━━ Data supplied
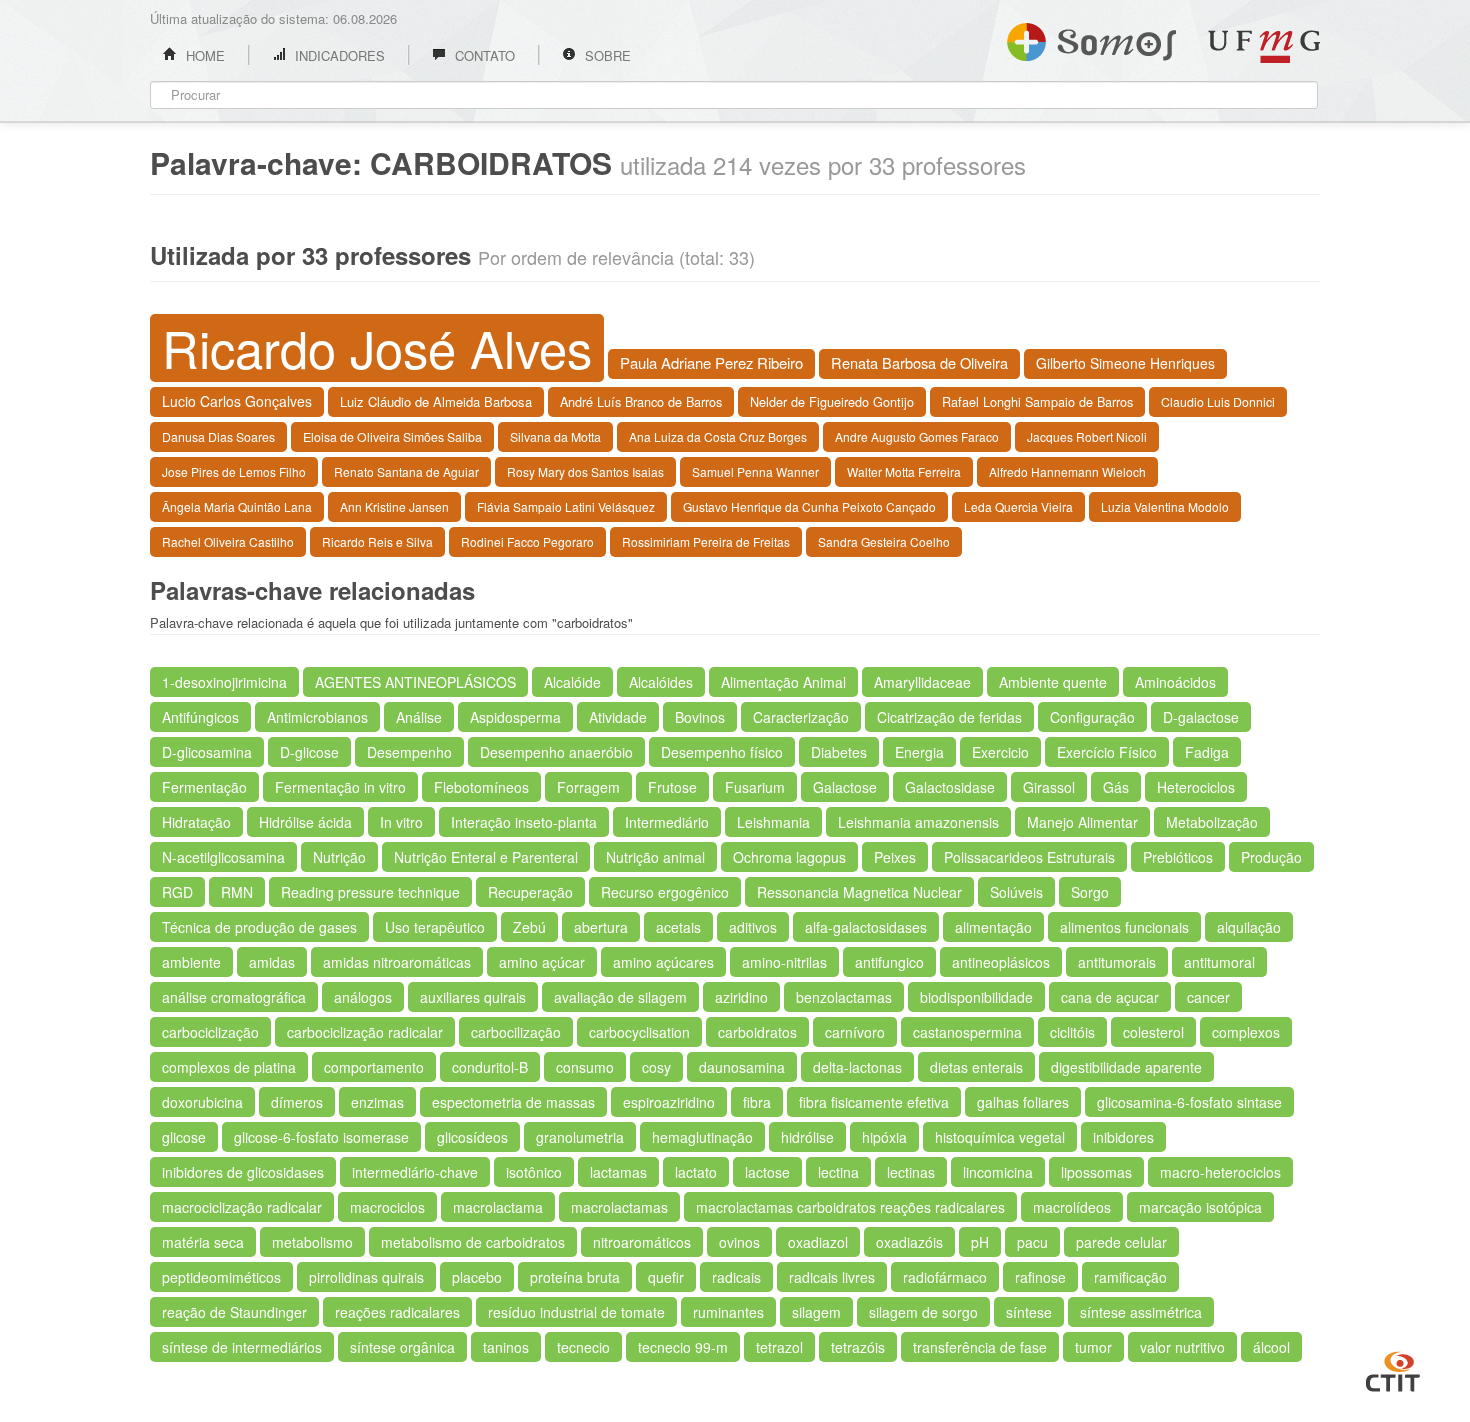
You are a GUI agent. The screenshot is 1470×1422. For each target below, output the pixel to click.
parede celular (1121, 1242)
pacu (1032, 1242)
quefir (666, 1277)
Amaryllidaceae (922, 682)
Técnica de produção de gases (259, 927)
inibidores (1123, 1137)
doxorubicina (202, 1102)
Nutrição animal (655, 857)
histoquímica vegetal (1000, 1137)
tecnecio (583, 1347)
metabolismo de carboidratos (473, 1242)
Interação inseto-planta (524, 822)
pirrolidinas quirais (366, 1277)
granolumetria (580, 1137)
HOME (203, 55)
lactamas (618, 1172)
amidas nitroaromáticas (397, 962)
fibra (757, 1102)
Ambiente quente (1053, 682)
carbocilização (516, 1032)
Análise (419, 717)
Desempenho (409, 752)
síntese (1029, 1312)
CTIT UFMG (1393, 1369)
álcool (1271, 1347)
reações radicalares (397, 1312)
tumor (1093, 1347)
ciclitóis (1072, 1032)
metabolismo (312, 1242)
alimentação (993, 927)
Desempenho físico (722, 752)
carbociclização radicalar (365, 1032)
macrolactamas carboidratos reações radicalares (850, 1207)
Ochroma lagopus (789, 857)
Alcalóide (572, 682)
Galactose (845, 787)
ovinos (739, 1242)
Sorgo (1090, 892)
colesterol (1153, 1032)
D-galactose (1201, 717)
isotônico (534, 1172)
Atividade (618, 717)
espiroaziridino (669, 1102)
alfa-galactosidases (866, 927)
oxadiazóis (909, 1242)
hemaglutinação (702, 1137)
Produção (1271, 857)
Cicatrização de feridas (949, 717)
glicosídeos (472, 1137)
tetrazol (779, 1347)
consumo (585, 1067)
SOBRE (606, 55)
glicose (184, 1137)
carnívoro (855, 1032)
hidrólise (807, 1137)
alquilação (1249, 927)
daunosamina (742, 1067)
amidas (272, 962)
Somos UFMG (1091, 38)
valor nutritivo (1182, 1347)
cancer (1208, 997)
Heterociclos (1196, 787)
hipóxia (884, 1137)
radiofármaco (945, 1277)
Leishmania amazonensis (918, 822)
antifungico (889, 962)
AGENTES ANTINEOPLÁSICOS (415, 682)
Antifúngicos (200, 717)
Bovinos (700, 717)
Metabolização (1212, 822)
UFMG (1264, 46)
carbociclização (210, 1032)
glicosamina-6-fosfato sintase (1189, 1102)
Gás (1116, 787)
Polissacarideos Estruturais (1029, 857)
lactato (696, 1172)
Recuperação (530, 892)
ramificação (1130, 1277)
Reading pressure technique (370, 892)
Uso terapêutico (435, 927)
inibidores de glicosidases (243, 1172)
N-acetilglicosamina (223, 857)
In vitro (401, 822)
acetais (678, 927)
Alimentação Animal (783, 682)
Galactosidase (950, 787)
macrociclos (387, 1207)
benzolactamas (844, 997)
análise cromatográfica (234, 997)
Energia (919, 752)
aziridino (741, 997)
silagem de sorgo (923, 1312)
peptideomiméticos (221, 1277)
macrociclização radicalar (242, 1207)
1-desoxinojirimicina (224, 682)
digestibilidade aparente (1126, 1067)
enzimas (377, 1102)
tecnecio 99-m (683, 1347)
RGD (177, 892)
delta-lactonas (857, 1067)
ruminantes (728, 1312)
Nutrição (339, 857)
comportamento (374, 1067)
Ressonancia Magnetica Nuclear (859, 892)
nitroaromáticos (642, 1242)
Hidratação (196, 822)
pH (980, 1242)
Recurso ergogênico (665, 892)
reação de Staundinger (234, 1312)
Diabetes (839, 752)
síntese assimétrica (1141, 1312)
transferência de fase (980, 1347)
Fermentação (204, 787)
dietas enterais (976, 1067)
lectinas (911, 1172)
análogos (363, 997)
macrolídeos (1072, 1207)
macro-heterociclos (1220, 1172)
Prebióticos (1178, 857)
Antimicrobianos (317, 717)
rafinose (1040, 1277)
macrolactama (498, 1207)
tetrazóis (858, 1347)
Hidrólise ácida (305, 822)
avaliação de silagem (620, 997)
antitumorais (1117, 962)
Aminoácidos (1175, 682)
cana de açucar (1110, 997)
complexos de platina (229, 1067)
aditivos (753, 927)
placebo (477, 1277)
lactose (767, 1172)
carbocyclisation (639, 1032)
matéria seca (203, 1242)
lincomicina (998, 1172)
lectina (838, 1172)
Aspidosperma (515, 717)
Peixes (895, 857)
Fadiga (1207, 752)
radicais (736, 1277)
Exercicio (1000, 752)
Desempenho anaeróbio (556, 752)
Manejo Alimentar (1082, 822)
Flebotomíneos (481, 787)
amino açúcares (663, 962)
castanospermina (967, 1032)
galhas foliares (1023, 1102)
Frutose (672, 787)
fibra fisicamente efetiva (874, 1102)
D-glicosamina (207, 752)
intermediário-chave (415, 1172)
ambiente (191, 962)
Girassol (1049, 787)
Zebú (529, 927)
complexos (1246, 1032)
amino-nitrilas (784, 962)
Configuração (1092, 717)
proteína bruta (575, 1277)
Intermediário (667, 822)
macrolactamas (619, 1207)
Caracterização (801, 717)
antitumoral (1219, 962)
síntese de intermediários (242, 1347)
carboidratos (757, 1032)
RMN (237, 892)
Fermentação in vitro (340, 787)
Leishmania (773, 822)
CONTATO (483, 55)
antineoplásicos (1001, 962)
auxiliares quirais (473, 997)
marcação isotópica (1200, 1207)
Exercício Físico (1107, 752)
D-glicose (309, 752)
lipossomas (1096, 1172)
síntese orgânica (402, 1347)
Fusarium (755, 787)
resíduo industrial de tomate (576, 1312)
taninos (506, 1347)
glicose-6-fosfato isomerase (321, 1137)
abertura (601, 927)
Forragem (588, 787)
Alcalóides (661, 682)
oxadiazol (818, 1242)
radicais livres (832, 1277)
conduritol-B (490, 1067)
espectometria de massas (513, 1102)
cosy (656, 1067)
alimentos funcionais (1124, 927)
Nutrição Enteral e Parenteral (486, 857)
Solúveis (1016, 892)
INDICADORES (338, 55)
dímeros (297, 1102)
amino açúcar (542, 962)
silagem (816, 1312)
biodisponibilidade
━━━━
■ **Task**: Go through the material and copy every line in which the word "carbociclização" occurs.

■ **Response to the task**:
carbociclização radicalar (365, 1032)
carbociclização (210, 1032)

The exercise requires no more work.